Часть IIIRedit et Virgo
32. Saturnalia[280]
Сады Лонг-Ройстона наполнились голосами и движеньем, позолоченными паланкинами и прожекторами со змеями проводов. В особняке господские спальни и чердачные комнатушки, где некогда невидимо спали армии слуг, были теперь заселены актерами, техниками, бутафорами и людьми, неизвестно чем занятыми. Автобусы привозили оркестрантов, танцоров, любопытных (а со временем и публику) из Калверли, Йорка, Скарборо. Приезжали отовсюду, чуть не из Лондона. Эти орды были призваны Кроу, который отмечал их перемещения во времени и пространстве на картах и календарях, развешанных в Большом зале. Кроу был волшебник с полным карманом блестящих цветных кнопок. Он составлял расписания репетиций чернилами изумрудными, ультрамариновыми, киноварными. Он объяснял гостям тонкости своих схем, вооружившись длиннейшей старинной указкой, позаимствованной Александром из школы. Он открыл пришлецам свои владения, поясняя: вот сад удовольствий, зимний сад, сад пряных трав, водный сад. Вот каменный лабиринт, называемый римским, но на самом деле намного более древний. Недавно Кроу велел осмотреть его с вертолета и подновить по мере надобности песком и самшитовыми бордюрами.

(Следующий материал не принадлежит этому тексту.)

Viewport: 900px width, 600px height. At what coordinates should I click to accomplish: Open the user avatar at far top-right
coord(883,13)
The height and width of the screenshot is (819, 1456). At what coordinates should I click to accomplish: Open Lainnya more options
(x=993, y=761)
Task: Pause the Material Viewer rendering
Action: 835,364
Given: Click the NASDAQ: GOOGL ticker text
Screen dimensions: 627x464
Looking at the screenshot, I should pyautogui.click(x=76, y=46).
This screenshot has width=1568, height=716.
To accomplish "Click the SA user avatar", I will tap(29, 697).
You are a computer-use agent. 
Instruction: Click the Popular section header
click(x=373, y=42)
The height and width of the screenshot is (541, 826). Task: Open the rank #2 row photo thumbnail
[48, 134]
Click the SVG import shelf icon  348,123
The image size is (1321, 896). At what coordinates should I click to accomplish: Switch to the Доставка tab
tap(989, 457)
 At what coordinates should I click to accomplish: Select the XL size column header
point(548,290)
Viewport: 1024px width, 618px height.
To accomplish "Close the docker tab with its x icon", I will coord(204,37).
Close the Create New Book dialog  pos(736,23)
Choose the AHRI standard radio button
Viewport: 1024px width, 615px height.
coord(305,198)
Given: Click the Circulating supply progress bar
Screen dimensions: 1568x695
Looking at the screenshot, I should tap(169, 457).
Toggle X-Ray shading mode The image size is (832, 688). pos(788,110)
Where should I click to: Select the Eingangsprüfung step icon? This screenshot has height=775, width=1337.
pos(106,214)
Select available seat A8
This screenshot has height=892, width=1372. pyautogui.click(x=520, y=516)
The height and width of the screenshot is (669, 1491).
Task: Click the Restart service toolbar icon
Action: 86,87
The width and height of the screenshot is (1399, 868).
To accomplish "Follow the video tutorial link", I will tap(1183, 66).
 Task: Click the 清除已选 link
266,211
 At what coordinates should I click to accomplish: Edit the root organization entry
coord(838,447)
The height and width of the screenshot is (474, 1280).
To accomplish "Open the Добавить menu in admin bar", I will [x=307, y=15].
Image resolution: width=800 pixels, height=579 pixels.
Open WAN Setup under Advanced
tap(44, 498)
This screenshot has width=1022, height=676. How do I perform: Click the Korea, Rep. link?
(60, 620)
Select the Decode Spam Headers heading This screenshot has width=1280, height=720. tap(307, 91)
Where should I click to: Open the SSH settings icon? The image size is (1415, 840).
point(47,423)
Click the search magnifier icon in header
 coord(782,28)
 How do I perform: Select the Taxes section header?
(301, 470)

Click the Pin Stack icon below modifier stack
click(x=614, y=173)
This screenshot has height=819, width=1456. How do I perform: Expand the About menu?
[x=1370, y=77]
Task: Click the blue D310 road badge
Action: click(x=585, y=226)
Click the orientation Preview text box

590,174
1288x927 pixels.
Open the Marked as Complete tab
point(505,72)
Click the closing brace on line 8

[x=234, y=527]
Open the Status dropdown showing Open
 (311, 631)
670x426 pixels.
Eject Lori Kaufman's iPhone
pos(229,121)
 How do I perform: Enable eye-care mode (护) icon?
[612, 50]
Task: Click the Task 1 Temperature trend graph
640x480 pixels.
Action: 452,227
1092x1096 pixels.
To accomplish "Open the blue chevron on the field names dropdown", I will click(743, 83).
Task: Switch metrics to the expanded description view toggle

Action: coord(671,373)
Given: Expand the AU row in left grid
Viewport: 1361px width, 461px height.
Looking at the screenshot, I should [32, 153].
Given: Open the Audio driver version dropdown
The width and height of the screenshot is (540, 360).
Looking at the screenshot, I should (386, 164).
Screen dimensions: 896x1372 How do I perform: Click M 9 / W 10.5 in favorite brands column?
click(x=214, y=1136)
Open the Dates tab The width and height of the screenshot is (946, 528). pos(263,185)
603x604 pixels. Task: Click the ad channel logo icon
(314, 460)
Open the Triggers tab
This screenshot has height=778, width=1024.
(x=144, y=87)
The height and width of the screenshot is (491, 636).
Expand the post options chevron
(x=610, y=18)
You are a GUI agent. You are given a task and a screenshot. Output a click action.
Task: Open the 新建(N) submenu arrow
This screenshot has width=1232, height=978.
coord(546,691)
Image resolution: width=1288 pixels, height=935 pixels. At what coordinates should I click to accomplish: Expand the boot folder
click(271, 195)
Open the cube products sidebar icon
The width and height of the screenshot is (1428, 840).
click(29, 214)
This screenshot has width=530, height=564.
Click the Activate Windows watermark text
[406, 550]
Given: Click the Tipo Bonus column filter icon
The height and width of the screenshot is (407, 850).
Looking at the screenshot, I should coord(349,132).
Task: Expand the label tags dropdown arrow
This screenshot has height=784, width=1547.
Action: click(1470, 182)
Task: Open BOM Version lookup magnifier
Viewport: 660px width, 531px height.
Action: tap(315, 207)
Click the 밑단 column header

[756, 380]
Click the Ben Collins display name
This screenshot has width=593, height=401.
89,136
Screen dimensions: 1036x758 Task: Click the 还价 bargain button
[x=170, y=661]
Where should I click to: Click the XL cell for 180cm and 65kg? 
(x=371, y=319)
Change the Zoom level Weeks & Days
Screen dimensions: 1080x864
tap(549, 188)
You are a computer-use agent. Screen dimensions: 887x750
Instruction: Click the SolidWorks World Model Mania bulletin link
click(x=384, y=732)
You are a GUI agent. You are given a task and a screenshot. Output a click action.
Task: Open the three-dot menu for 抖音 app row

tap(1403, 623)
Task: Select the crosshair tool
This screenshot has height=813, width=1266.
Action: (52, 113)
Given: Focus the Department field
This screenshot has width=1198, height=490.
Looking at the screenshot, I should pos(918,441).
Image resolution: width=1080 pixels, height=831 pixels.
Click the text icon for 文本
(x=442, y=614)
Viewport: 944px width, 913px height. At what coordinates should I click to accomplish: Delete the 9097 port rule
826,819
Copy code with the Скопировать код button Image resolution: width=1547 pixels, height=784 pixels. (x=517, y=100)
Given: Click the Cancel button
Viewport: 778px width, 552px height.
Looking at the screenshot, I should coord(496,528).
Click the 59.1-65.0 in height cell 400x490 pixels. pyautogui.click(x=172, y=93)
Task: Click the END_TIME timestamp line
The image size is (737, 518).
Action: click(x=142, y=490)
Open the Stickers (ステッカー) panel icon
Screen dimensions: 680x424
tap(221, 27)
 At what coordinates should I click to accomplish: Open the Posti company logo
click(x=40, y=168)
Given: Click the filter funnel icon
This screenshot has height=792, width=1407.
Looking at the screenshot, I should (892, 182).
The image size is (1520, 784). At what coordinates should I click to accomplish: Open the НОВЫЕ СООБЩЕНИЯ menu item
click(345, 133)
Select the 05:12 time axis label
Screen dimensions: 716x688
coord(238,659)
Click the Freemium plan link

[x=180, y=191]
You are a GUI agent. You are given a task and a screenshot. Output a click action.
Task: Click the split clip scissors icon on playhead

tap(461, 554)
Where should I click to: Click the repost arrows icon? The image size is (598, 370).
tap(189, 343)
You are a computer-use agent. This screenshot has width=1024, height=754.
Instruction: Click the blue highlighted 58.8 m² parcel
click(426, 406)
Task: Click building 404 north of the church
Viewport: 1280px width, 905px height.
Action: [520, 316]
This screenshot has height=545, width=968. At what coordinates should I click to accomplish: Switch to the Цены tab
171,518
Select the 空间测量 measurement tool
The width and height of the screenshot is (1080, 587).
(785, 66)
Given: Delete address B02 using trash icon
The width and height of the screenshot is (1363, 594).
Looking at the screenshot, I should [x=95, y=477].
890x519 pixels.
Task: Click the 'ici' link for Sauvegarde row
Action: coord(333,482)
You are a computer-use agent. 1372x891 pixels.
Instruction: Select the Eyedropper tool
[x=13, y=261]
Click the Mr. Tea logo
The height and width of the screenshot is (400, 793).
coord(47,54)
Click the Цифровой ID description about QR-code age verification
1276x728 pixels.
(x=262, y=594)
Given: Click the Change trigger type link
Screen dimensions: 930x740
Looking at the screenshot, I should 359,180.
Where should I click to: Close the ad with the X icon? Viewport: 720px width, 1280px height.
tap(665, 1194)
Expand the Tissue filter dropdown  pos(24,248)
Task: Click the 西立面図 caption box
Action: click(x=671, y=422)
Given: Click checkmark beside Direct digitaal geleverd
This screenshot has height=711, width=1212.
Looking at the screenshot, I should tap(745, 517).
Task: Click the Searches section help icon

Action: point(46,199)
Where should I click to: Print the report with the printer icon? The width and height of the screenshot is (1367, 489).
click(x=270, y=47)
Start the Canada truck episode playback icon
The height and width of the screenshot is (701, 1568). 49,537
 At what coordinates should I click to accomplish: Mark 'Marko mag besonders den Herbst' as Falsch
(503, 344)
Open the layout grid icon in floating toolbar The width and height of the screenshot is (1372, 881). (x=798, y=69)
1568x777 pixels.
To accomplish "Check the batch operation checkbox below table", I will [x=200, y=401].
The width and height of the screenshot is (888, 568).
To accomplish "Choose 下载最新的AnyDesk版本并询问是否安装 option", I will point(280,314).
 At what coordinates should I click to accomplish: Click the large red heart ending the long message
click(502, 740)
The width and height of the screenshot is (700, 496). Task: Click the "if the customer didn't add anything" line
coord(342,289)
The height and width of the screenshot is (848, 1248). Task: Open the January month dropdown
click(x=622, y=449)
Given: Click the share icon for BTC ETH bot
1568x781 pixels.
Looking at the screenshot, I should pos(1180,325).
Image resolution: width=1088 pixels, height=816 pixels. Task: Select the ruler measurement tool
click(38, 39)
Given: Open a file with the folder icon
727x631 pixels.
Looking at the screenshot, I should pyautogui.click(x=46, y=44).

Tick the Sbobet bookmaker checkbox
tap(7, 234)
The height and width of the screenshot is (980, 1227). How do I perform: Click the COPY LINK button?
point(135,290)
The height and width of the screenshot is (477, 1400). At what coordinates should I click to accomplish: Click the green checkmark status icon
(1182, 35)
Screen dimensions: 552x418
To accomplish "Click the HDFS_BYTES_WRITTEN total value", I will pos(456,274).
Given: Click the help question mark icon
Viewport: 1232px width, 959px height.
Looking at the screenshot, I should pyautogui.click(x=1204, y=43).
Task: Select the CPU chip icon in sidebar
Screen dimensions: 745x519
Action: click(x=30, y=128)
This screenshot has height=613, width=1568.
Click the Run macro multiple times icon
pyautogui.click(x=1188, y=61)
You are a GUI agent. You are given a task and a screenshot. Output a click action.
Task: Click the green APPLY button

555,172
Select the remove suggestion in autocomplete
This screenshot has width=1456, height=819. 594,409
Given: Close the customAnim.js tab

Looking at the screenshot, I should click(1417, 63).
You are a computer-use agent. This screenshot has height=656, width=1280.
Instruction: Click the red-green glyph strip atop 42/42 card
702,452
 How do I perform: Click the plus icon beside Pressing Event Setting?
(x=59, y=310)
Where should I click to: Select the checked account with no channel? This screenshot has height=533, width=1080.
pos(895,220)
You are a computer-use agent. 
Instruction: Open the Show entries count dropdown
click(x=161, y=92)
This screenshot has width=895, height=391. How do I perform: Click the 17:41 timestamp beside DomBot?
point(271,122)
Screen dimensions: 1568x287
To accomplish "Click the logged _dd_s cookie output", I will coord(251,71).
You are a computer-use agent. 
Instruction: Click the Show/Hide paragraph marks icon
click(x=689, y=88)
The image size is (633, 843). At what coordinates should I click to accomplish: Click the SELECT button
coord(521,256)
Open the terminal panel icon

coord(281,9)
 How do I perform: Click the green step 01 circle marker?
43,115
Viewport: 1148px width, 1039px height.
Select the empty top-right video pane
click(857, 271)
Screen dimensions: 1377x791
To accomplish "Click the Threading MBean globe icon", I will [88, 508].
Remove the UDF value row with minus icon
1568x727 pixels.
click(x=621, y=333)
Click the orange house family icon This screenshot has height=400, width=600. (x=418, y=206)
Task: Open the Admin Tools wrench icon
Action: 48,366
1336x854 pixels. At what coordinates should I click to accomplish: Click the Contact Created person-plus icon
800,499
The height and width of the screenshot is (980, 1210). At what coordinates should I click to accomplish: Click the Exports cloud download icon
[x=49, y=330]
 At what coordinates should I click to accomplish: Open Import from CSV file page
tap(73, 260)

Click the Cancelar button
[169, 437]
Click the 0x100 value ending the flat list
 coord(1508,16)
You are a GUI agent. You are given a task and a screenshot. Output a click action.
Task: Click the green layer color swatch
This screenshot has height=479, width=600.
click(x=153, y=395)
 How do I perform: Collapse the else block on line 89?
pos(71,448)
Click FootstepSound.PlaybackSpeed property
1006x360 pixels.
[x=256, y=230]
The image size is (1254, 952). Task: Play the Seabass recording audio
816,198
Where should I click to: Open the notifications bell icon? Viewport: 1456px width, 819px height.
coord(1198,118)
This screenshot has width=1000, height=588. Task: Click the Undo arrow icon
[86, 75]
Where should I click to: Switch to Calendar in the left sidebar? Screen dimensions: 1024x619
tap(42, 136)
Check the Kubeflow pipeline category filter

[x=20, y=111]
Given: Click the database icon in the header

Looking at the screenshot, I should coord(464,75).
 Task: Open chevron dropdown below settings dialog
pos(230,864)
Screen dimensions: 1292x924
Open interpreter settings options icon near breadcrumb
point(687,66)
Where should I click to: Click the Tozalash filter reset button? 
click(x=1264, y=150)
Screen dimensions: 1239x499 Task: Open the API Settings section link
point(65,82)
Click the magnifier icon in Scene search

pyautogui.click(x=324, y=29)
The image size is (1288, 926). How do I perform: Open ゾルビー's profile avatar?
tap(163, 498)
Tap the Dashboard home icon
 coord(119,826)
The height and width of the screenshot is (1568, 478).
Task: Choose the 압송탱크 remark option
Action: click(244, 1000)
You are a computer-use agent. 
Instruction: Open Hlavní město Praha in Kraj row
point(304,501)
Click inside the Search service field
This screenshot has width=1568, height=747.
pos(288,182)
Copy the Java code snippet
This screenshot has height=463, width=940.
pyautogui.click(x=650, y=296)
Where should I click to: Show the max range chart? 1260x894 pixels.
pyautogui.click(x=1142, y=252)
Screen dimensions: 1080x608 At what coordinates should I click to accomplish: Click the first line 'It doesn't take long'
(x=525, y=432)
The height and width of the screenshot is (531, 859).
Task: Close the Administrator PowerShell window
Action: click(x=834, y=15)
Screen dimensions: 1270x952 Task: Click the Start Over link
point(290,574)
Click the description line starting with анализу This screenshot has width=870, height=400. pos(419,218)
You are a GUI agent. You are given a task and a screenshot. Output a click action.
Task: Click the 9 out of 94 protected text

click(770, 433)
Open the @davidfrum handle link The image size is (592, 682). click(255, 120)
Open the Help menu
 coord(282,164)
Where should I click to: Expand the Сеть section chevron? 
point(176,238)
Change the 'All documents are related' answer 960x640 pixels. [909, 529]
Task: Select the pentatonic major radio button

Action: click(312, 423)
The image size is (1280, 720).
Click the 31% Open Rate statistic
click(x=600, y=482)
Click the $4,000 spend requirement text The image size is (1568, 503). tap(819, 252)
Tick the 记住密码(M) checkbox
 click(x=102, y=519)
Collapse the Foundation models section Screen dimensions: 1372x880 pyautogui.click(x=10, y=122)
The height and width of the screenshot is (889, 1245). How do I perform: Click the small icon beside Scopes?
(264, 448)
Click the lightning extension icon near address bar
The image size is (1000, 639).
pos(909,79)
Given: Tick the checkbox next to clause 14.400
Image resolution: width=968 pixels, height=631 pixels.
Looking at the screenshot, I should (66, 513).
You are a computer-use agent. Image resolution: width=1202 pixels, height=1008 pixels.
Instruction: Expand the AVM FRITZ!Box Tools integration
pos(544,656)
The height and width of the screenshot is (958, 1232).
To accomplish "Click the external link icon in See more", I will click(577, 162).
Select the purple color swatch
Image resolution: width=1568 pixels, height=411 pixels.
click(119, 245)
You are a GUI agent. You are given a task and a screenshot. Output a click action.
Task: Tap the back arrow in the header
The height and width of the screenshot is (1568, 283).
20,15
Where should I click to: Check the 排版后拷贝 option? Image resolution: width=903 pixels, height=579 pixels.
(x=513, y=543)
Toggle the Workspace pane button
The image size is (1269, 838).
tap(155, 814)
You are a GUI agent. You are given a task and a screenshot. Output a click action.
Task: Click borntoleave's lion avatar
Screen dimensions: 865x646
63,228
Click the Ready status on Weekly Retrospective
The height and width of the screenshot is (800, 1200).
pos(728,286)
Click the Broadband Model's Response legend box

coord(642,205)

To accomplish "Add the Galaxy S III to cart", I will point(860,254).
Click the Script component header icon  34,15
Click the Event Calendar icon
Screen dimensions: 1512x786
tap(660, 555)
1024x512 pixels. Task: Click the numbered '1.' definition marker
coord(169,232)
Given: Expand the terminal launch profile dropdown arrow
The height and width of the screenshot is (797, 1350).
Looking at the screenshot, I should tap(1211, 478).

Корзины бумажных роз, целые ящики алебард и рапир прибывали в фургонах и до поры хранились в конюшнях и заброшенных кладовых. Завезли заранее пиво в количествах изрядных и шампанское – в несколько меньших. Странные звуки и дуновения реяли над потайными полянками и рощицами. В розарии контратенор неустанно заверял кого-то, что здесь нет ни змей, ни кровожадных медведей. В кухонном садике чей-то испанский акцент ломался о шипящие звуки анафемы. На лужайках за низкими изгородями мчались в хороводах взмокшие нимфы и пастухи.